Source information
-------

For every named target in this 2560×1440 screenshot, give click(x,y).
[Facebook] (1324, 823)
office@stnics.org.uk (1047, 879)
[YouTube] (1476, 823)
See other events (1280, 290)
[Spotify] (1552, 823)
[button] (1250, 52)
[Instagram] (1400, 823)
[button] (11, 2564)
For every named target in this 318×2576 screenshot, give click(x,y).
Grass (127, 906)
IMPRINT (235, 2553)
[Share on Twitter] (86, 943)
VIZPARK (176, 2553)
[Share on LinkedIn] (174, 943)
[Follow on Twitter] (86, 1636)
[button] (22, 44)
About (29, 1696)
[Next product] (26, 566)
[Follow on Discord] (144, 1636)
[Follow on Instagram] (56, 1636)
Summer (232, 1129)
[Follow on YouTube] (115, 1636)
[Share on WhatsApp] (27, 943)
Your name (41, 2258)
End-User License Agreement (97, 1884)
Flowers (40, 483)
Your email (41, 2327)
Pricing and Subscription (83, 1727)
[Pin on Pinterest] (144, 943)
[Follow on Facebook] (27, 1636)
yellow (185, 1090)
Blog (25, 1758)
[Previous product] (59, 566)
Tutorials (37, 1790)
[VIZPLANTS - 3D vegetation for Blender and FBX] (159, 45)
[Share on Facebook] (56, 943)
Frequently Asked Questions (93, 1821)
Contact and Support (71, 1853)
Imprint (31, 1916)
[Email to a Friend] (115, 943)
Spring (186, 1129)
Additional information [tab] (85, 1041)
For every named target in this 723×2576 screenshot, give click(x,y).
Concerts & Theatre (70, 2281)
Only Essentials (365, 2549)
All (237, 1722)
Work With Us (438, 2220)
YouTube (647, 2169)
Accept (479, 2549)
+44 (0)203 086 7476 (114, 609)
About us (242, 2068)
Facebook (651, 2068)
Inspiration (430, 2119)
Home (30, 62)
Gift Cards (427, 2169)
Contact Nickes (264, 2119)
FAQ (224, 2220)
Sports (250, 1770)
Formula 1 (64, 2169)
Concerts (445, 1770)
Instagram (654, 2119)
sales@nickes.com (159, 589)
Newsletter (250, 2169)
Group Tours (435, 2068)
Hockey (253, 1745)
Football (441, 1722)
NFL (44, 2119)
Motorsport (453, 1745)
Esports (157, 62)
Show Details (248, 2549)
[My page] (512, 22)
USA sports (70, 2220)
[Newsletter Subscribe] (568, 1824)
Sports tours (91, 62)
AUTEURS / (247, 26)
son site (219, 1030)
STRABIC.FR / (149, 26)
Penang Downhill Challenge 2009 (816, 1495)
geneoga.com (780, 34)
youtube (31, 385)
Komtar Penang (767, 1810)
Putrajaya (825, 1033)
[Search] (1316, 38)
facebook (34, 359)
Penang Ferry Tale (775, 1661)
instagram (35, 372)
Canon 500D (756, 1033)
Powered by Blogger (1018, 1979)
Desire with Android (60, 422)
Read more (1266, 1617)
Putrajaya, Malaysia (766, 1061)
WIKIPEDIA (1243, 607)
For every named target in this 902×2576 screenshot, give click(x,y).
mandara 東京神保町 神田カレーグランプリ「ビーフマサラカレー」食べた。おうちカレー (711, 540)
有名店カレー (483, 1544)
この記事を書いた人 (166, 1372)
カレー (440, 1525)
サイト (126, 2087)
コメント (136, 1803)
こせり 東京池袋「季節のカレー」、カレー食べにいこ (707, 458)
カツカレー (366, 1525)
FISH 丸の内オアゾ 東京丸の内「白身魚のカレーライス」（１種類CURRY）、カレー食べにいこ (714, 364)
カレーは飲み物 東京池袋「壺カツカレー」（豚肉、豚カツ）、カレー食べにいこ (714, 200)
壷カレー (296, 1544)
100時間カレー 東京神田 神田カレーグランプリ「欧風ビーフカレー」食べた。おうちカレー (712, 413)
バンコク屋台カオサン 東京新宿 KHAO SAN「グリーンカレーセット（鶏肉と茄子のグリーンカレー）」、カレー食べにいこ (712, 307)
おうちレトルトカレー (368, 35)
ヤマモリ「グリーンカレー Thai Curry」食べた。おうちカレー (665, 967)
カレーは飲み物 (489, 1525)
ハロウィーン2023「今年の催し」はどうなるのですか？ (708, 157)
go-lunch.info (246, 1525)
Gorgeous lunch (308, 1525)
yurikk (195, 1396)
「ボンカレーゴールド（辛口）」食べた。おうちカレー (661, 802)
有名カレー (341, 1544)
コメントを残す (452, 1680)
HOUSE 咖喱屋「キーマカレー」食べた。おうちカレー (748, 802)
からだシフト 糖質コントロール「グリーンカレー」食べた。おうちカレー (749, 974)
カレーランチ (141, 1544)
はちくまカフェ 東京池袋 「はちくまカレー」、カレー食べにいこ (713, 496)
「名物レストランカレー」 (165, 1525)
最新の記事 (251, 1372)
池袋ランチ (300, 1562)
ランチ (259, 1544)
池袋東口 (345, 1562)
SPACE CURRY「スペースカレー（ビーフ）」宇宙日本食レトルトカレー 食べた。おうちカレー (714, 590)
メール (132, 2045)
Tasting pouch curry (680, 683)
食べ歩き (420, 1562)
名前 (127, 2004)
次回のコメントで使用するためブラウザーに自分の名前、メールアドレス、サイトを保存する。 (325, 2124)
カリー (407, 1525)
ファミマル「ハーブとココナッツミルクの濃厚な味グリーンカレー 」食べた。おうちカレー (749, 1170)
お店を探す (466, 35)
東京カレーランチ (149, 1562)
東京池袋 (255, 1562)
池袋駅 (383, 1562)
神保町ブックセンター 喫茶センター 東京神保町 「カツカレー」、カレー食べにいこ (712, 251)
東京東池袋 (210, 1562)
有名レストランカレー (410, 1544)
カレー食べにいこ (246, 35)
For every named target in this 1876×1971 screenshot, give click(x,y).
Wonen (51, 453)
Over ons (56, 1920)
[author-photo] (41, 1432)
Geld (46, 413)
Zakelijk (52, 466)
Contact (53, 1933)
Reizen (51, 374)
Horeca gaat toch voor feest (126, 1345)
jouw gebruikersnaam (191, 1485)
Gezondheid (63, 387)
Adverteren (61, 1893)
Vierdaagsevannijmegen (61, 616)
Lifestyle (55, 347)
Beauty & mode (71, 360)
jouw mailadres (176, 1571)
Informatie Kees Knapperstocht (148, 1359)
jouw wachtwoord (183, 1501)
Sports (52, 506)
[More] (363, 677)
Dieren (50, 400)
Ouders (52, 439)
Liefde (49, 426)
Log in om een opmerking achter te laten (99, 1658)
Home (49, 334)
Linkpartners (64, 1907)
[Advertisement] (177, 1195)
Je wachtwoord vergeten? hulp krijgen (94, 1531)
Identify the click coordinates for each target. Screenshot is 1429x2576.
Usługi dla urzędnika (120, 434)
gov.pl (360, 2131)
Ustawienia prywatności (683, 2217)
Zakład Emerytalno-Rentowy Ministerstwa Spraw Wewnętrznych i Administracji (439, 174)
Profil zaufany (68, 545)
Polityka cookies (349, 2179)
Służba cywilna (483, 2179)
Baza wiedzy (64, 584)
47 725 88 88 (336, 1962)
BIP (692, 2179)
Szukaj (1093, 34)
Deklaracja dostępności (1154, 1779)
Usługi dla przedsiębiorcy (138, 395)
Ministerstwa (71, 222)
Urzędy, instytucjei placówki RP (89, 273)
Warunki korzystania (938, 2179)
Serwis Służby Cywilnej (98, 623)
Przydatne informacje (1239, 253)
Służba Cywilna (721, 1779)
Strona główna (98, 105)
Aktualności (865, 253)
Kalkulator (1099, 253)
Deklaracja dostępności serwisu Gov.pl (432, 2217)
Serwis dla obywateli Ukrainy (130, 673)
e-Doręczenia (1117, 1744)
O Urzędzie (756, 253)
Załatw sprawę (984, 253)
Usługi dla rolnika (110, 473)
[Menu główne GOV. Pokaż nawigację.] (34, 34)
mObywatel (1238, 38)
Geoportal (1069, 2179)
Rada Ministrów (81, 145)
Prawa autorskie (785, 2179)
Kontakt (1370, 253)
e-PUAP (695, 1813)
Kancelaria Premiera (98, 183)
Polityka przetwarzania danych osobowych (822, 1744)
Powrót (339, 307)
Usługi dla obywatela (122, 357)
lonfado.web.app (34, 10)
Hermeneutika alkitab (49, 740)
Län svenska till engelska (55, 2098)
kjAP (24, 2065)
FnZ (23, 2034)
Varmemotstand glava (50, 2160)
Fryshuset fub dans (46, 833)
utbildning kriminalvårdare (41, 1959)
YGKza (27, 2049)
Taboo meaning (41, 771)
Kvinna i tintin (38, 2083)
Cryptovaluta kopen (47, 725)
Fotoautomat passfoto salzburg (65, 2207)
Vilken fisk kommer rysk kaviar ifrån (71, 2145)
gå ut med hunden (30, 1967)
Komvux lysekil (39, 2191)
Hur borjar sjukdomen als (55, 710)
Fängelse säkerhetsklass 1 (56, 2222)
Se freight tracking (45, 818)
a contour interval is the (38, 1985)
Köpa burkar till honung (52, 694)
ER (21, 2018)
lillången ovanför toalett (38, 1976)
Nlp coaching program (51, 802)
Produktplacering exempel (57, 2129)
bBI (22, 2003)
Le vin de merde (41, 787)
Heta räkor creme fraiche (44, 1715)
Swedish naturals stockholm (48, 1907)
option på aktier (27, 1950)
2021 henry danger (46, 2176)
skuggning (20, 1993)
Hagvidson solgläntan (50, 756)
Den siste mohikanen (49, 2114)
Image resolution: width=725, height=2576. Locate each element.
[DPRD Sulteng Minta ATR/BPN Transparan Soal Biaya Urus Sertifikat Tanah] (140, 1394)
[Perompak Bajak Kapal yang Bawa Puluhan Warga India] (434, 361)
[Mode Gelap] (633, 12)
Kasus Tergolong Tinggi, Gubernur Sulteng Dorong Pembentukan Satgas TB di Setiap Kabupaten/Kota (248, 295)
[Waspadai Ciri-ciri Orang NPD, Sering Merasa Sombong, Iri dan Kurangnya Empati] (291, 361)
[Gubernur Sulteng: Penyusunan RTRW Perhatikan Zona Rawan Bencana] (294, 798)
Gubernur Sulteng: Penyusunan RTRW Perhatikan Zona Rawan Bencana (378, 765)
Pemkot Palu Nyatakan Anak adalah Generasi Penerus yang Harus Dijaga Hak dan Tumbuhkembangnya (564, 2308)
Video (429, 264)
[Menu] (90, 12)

-------

Task requirements
After locating the line with "[Follow on Instagram] (56, 1636)" in the material above, return it and each line after it exactly, ending at the line with "Tutorials (37, 1790)".

Output
[Follow on Instagram] (56, 1636)
Summer (232, 1129)
[Follow on YouTube] (115, 1636)
[Share on WhatsApp] (27, 943)
Your name (41, 2258)
End-User License Agreement (97, 1884)
Flowers (40, 483)
Your email (41, 2327)
Pricing and Subscription (83, 1727)
[Pin on Pinterest] (144, 943)
[Follow on Facebook] (27, 1636)
yellow (185, 1090)
Blog (25, 1758)
[Previous product] (59, 566)
Tutorials (37, 1790)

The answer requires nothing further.